#### Stored items:

_ _ _ _

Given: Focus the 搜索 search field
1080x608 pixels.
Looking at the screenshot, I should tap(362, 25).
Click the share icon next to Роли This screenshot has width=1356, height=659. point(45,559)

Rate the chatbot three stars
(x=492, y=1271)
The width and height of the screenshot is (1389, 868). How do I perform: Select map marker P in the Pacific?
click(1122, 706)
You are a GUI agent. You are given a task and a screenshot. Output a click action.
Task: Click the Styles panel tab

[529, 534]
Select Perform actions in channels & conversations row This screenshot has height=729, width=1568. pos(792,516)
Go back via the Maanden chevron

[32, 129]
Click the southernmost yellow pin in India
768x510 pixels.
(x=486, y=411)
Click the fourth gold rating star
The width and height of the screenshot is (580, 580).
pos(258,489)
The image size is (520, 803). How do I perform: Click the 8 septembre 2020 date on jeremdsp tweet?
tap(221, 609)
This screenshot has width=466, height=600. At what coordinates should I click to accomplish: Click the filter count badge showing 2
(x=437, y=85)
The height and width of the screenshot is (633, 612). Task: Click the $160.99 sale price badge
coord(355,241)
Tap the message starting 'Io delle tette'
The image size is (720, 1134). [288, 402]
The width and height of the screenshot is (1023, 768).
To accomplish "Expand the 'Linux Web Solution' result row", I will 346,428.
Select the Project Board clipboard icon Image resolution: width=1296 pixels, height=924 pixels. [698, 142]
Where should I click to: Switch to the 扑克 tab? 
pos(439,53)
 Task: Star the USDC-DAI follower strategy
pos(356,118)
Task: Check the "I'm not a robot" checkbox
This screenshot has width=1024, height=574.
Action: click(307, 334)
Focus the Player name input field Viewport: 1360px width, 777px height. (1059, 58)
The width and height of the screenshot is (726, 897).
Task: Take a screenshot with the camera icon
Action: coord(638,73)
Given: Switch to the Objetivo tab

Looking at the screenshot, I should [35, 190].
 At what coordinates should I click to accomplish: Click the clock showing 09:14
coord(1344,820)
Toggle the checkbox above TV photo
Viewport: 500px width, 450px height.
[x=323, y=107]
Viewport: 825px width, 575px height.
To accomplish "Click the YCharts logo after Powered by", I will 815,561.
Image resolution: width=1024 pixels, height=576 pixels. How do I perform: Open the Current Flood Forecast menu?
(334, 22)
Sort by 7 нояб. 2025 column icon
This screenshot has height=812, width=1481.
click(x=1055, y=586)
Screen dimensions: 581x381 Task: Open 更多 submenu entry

_ _ _ _

#### Task brief:
Work out how many lines in the data above contain the word "will" and respond with that number only.

#### Task answer:
2